Please return, with no alterations, the lines below from the very first through the one that contains "Uncheck the Legendeneinstellungen".

[Records excerpted from a collection]
■ ■ ■

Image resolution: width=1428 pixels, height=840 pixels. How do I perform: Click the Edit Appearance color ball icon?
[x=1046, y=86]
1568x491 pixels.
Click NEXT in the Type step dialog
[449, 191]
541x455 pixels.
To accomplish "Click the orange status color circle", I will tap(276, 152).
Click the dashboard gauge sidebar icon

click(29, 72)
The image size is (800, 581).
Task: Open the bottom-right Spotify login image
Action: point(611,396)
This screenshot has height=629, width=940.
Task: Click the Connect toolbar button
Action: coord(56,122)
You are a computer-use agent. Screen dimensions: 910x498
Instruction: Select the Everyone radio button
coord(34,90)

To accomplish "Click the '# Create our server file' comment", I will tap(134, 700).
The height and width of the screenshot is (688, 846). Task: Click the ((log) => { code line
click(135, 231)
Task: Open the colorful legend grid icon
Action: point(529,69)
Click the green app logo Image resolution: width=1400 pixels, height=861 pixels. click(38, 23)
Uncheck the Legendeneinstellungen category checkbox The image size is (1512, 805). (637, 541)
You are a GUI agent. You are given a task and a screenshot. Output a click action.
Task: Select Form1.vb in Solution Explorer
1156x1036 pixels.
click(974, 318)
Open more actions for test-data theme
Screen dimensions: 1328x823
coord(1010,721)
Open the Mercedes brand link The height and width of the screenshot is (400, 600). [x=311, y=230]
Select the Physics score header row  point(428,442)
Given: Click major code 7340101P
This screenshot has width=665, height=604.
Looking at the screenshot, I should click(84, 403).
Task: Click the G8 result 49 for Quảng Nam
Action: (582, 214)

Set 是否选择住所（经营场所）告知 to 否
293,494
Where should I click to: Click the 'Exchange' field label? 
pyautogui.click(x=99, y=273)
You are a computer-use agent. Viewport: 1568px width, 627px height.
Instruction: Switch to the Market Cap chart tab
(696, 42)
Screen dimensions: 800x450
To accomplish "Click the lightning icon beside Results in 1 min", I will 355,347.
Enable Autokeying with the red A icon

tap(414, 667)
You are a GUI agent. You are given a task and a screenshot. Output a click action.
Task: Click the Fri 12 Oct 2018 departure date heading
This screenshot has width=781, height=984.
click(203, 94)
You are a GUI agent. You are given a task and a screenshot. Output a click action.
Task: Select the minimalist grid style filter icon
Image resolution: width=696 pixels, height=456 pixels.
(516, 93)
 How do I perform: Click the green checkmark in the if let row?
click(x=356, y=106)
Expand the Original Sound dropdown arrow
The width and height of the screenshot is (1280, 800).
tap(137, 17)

■ ■ ■

Output below |
Image resolution: width=1428 pixels, height=840 pixels. How do I perform: Click the Edit Appearance color ball icon?
[x=1046, y=86]
1568x491 pixels.
Click NEXT in the Type step dialog
[449, 191]
541x455 pixels.
To accomplish "Click the orange status color circle", I will tap(276, 152).
Click the dashboard gauge sidebar icon

click(29, 72)
The image size is (800, 581).
Task: Open the bottom-right Spotify login image
Action: point(611,396)
This screenshot has height=629, width=940.
Task: Click the Connect toolbar button
Action: coord(56,122)
You are a computer-use agent. Screen dimensions: 910x498
Instruction: Select the Everyone radio button
coord(34,90)

To accomplish "Click the '# Create our server file' comment", I will tap(134, 700).
The height and width of the screenshot is (688, 846). Task: Click the ((log) => { code line
click(135, 231)
Task: Open the colorful legend grid icon
Action: point(529,69)
Click the green app logo Image resolution: width=1400 pixels, height=861 pixels. click(38, 23)
Uncheck the Legendeneinstellungen category checkbox The image size is (1512, 805). (637, 541)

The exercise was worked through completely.